### What this task involves
All lines from the one containing "1288x936 pixels." through the end of the data below are to be repeated exactly, with pictures left out.

Screenshot grounding data
= = = = =
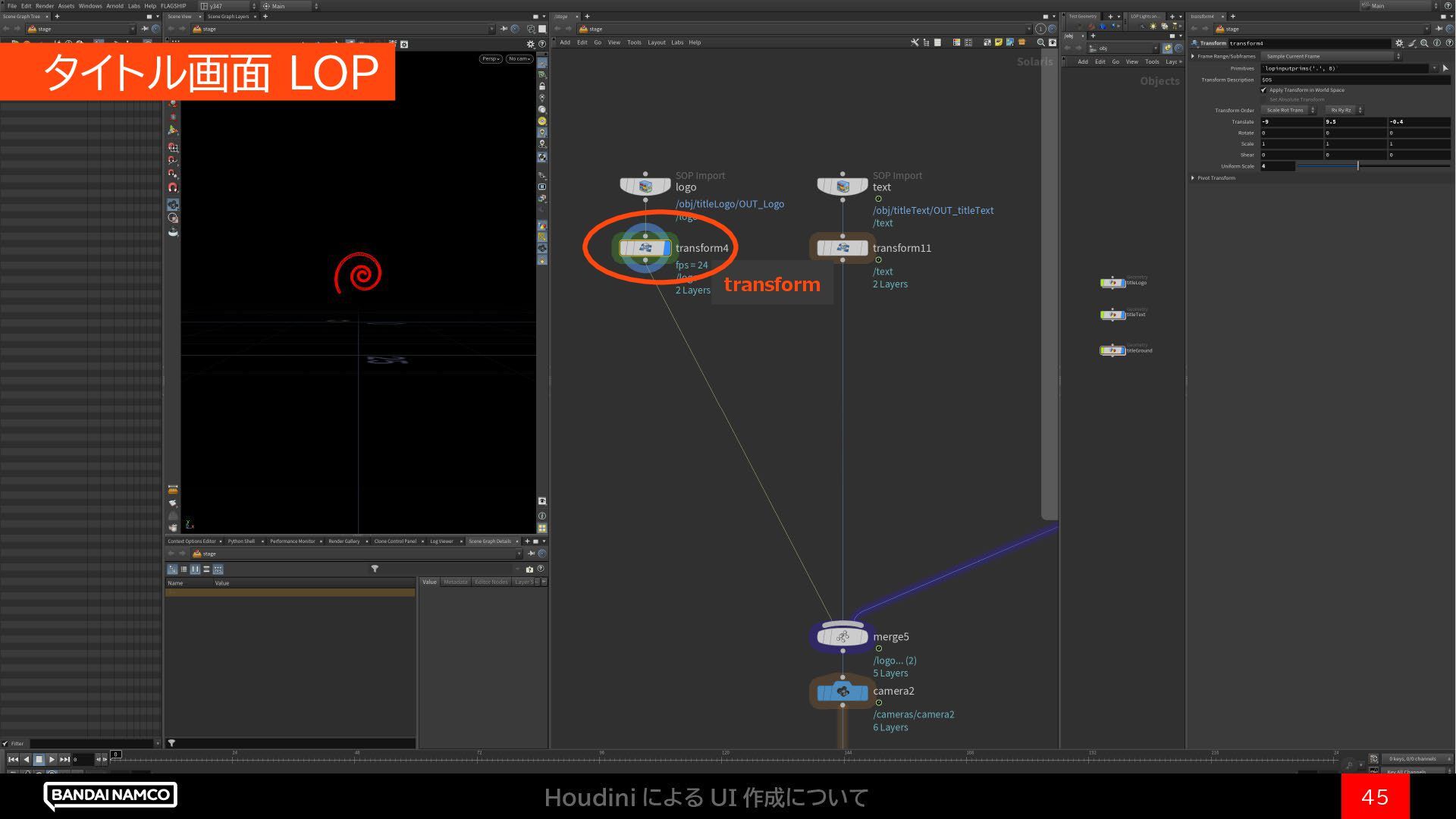The width and height of the screenshot is (1456, 819).
Task: Uncheck Apply Transform in World Space
Action: coord(1264,90)
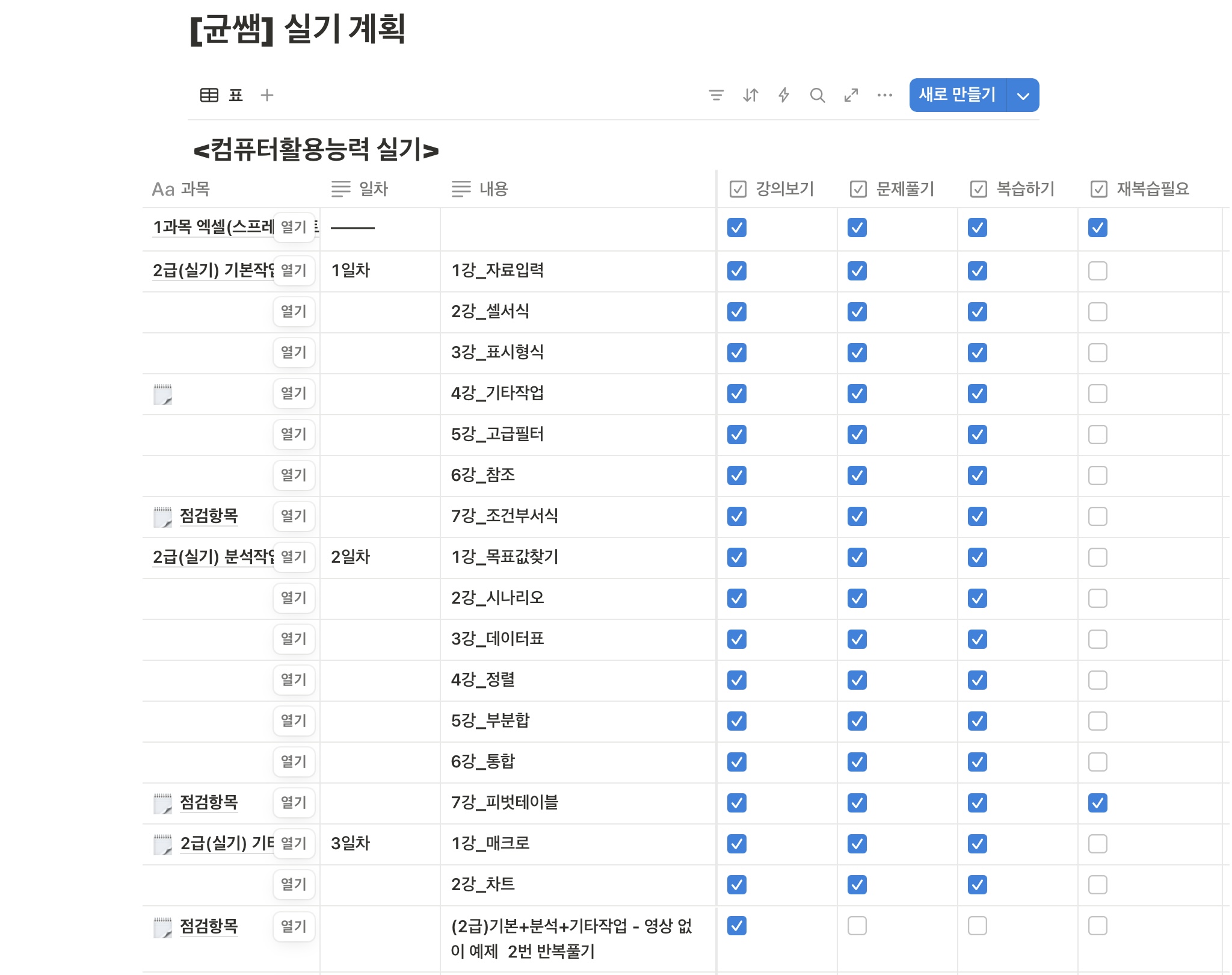The width and height of the screenshot is (1232, 975).
Task: Check 문제풀기 for the 2번 반복풀기 row
Action: tap(857, 926)
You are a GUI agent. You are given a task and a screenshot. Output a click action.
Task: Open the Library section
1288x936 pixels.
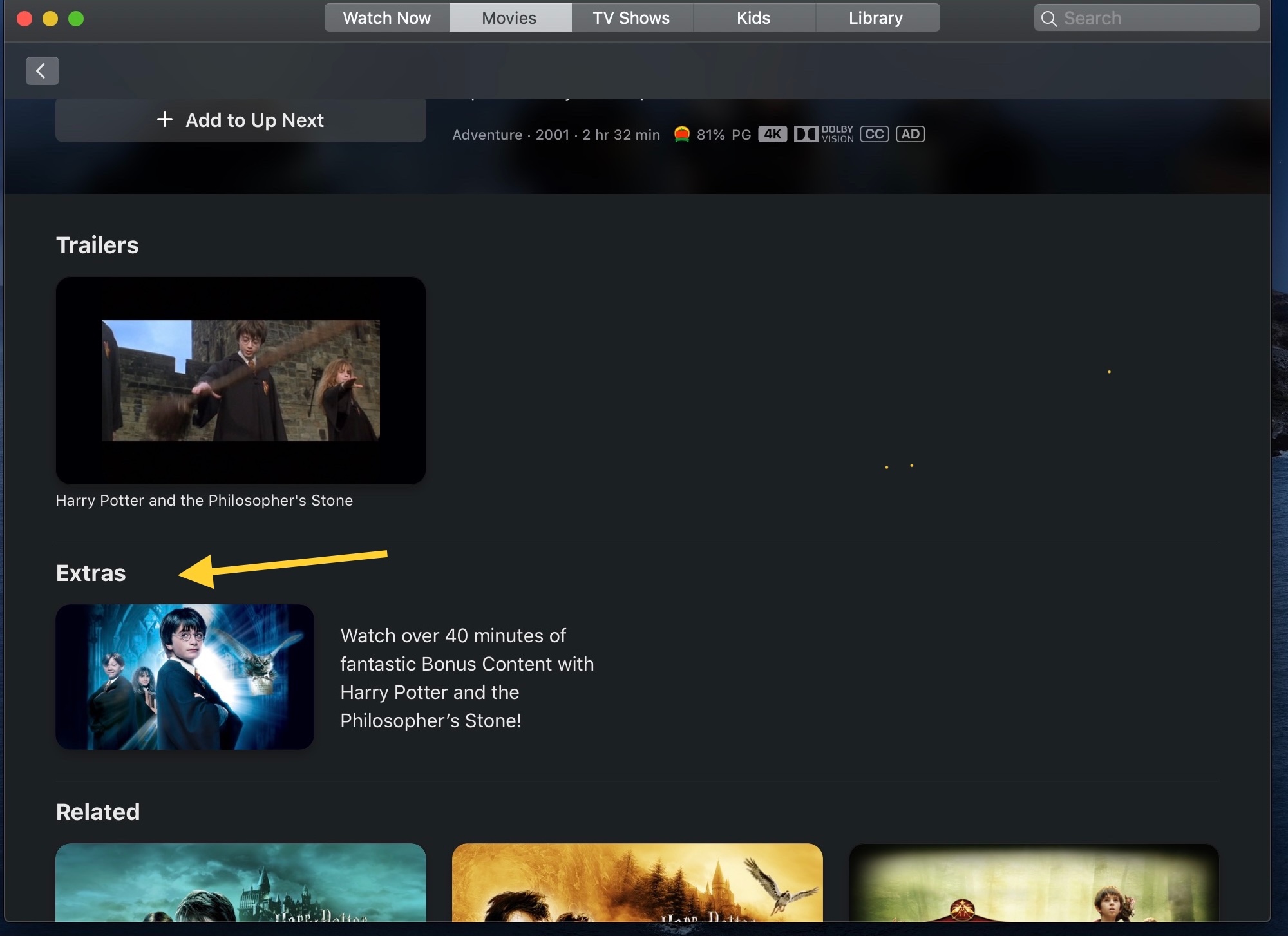coord(876,17)
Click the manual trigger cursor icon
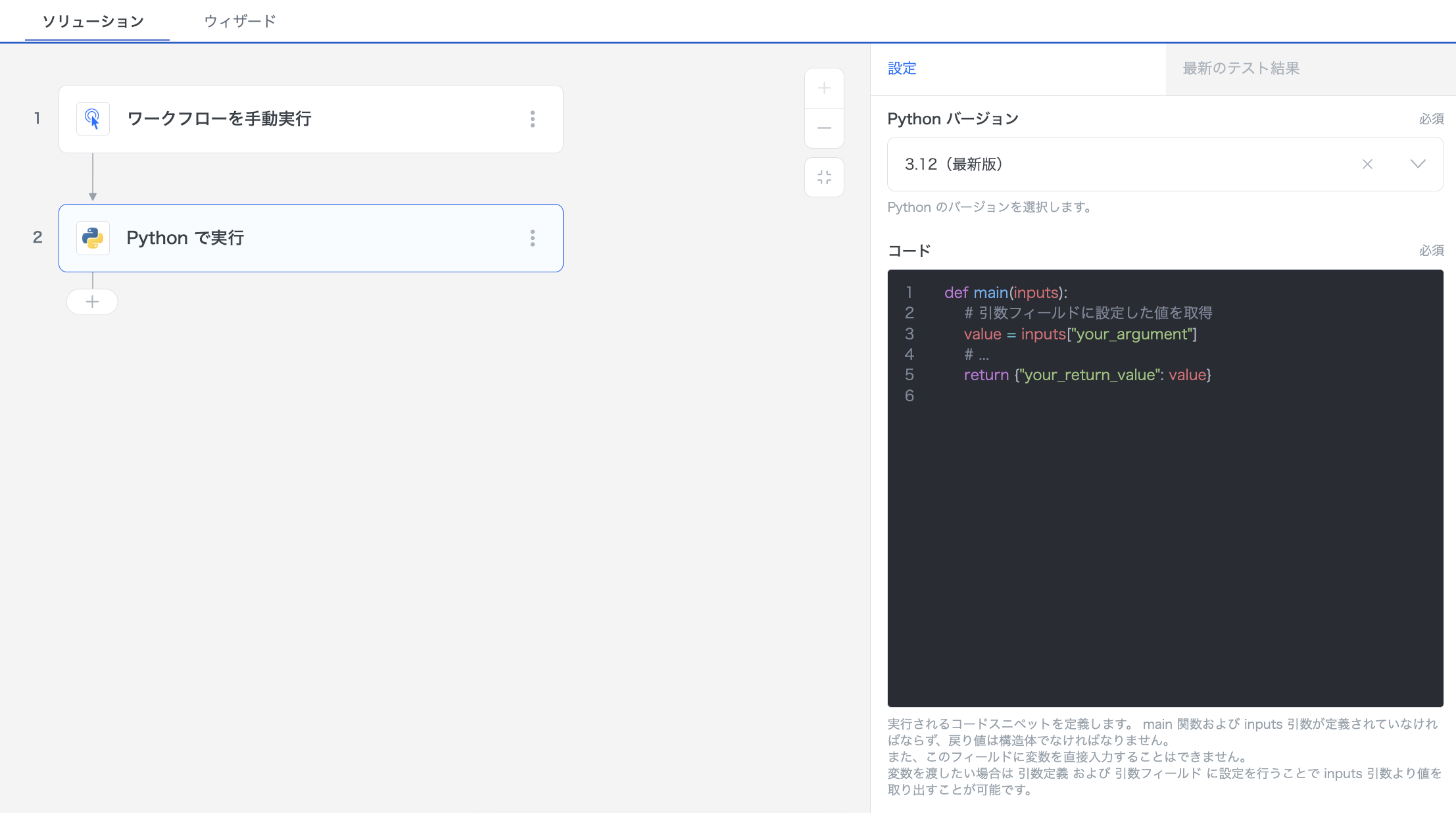Screen dimensions: 1456x813 93,119
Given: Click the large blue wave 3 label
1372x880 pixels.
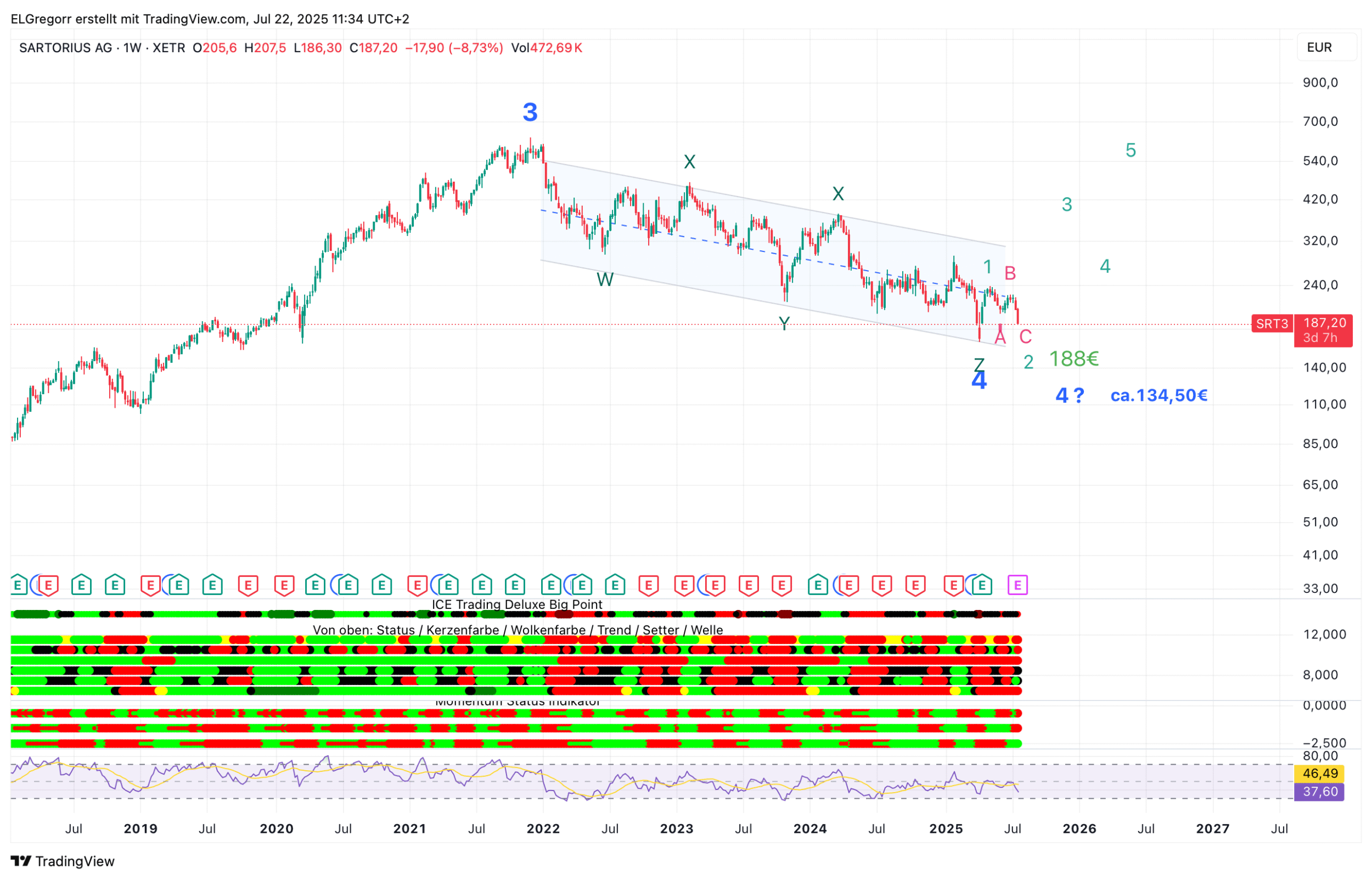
= = = = =
### Answer to the problem
1288x936 pixels.
coord(876,17)
Click the manual trigger cursor icon
Screen dimensions: 1456x813 93,119
Given: Click the large blue wave 3 label
1372x880 pixels.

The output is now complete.